- [SUPPLIED RECORDS]:

>>>

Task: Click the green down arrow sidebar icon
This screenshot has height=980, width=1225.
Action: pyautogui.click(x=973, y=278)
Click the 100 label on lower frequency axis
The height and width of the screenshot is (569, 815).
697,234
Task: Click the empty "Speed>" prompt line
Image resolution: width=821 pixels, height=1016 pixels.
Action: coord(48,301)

<<<
>>>

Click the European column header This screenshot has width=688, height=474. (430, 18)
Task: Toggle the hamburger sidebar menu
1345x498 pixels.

<<<
>>>

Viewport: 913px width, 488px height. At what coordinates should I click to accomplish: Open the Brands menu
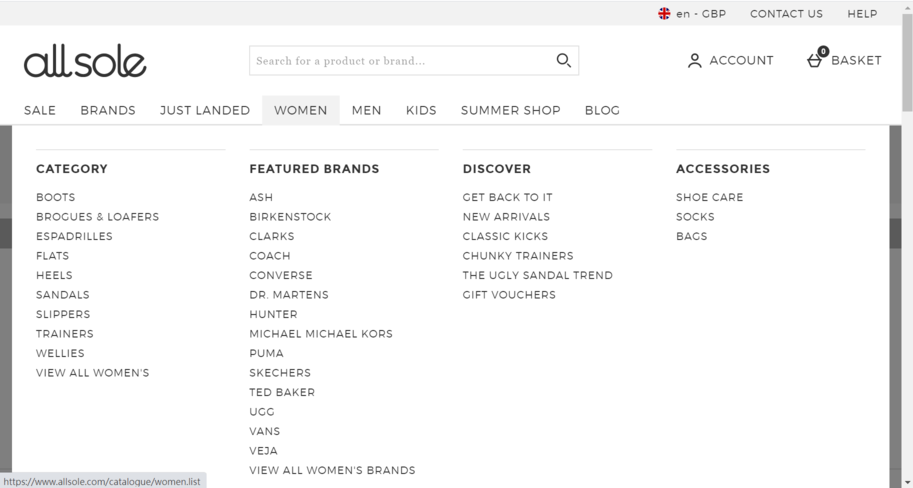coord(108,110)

<<<

Copy out, unchanged, the listing from the line containing "Task: Click the green down arrow sidebar icon" through the line containing "Action: coord(48,301)", including both of those lines.

- [ANSWER IN FULL]:
Task: Click the green down arrow sidebar icon
This screenshot has height=980, width=1225.
Action: pyautogui.click(x=973, y=278)
Click the 100 label on lower frequency axis
The height and width of the screenshot is (569, 815).
697,234
Task: Click the empty "Speed>" prompt line
Image resolution: width=821 pixels, height=1016 pixels.
Action: coord(48,301)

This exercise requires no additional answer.